Polyps are benign neoplasms of the colon. Hyperplastic polyps tend to be small, smooth growths found incidentally during endoscopy and are of no prognostic significance. Adenomatous polyps are benign growths that have a potential to become malignant. Listed in order of potential for becoming cancerous (from least to most), the three types of adenomas are tubular adenomas, tubulovillous adenomas, and villous adenomas. Larger polyps have a higher risk of causing bleeding and becoming malignant than smaller polyps. Polyps can be identified and removed during a colonoscopy.
Colon cancer is the second leading cause of cancer death in men and women. The risk of colon cancer increases with age, with a history of colon polyps, a family history of colon cancer or a personal history of ulcerative colitis. Any patient older than age 50 years who has lower GI bleeding must be evaluated for the presence of colon cancer. Because of the presence of premalignant lesions (polyps) that can be identified and removed in asymptomatic patients, colon cancer screening is recommended for all adults older than age 50, and at younger ages for those with increased risks. The treatment and prognosis of colon cancer depends upon the stage in which it is found. The Dukes System stages colon cancer from A to D, depending on the penetration through the bowel wall layer, the presence of lymph node spread, and distant metastases.
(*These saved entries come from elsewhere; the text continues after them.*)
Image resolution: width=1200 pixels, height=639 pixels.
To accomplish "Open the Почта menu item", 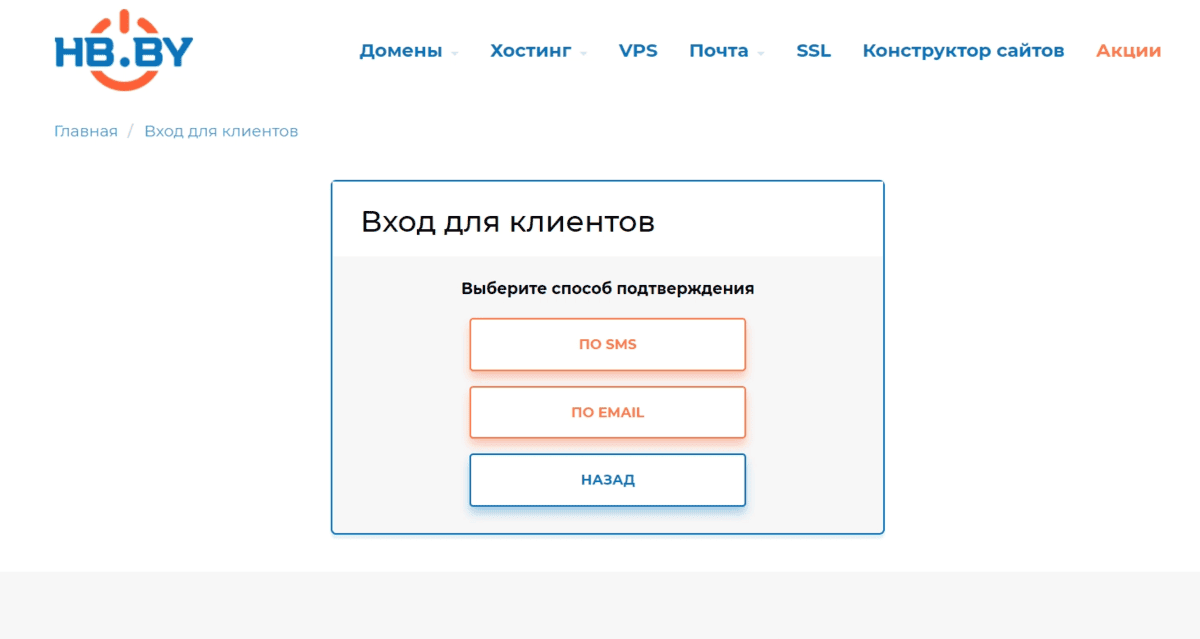I will (x=718, y=51).
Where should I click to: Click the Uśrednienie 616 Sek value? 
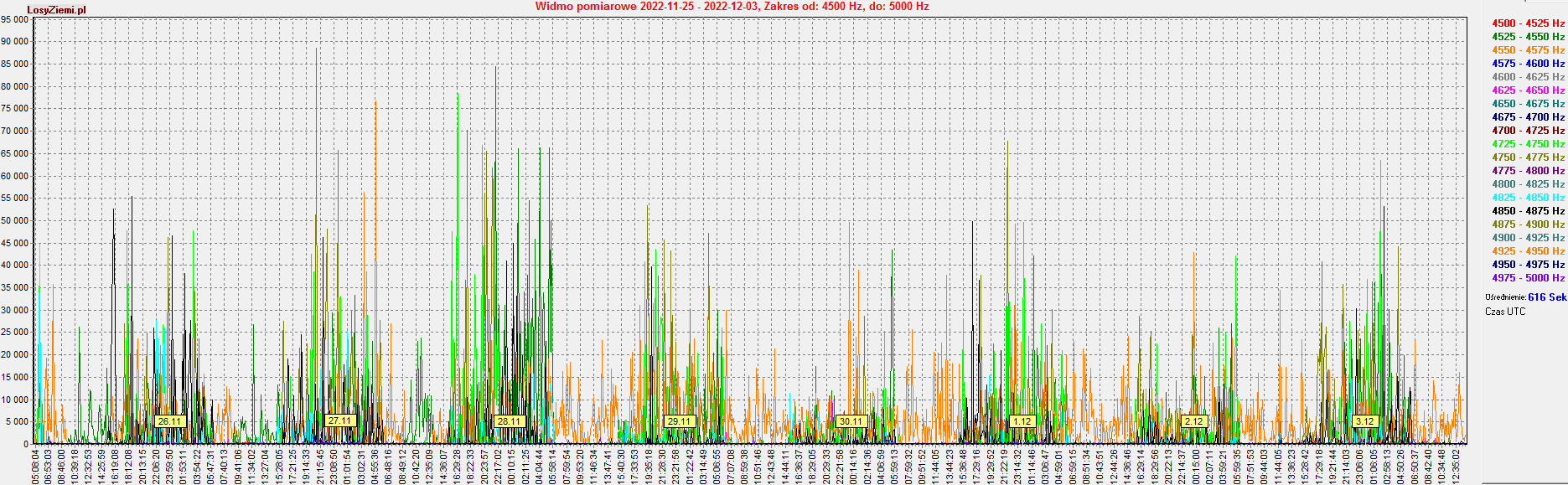coord(1546,297)
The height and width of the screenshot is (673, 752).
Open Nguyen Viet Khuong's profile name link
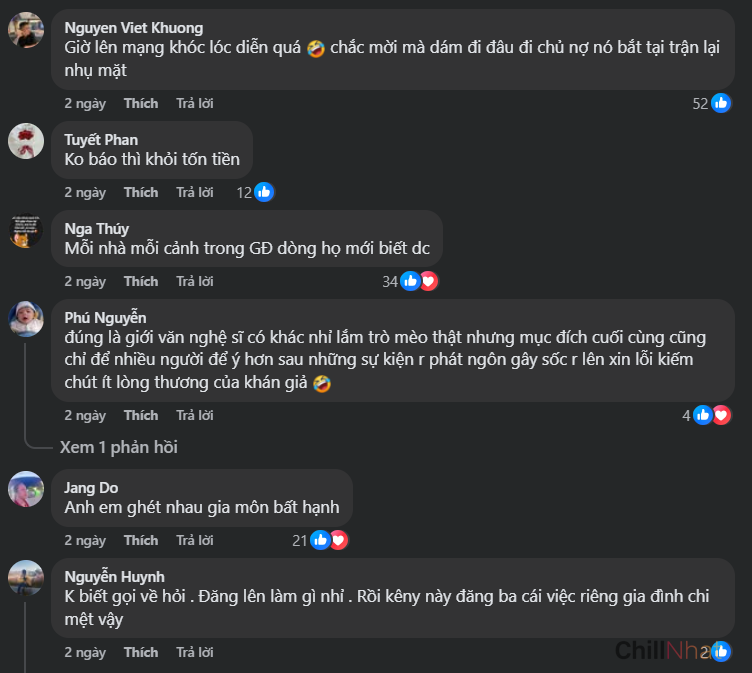pyautogui.click(x=133, y=28)
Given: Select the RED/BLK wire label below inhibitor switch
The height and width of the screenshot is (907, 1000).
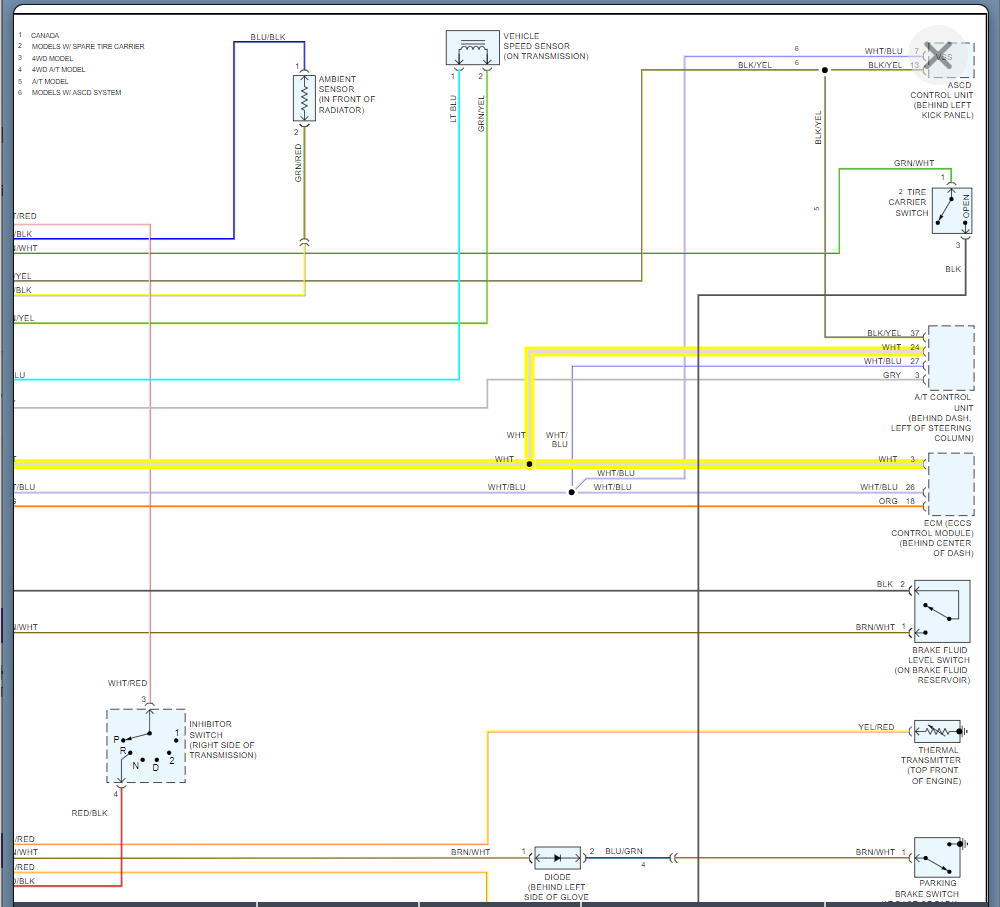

Dukes A colon cancer has an excellent prognosis with surgical resection: Dukes D cancer is usually not curable and is treated with combinations of surgery, chemotherapy and radiation.
Diverticular bleeding occurs in 10-20% of cases of lower GI bleeding, with most cases being increased by NSAID or aspirin use. In diverticular disease, bleeding is often self-limited and ceases approximately 75% of the time, while recurring at a rate of approximately 38%. More common causes include hemorrhoids (59%), colorectal polyps (38-52%). diverticulosis (34-51%), colorectal cancer (8%), ulcerative colitis, arteriovenous malformations and colonic strictures. These percentages vary amongst age groups and most serious causes are expected in the elderly.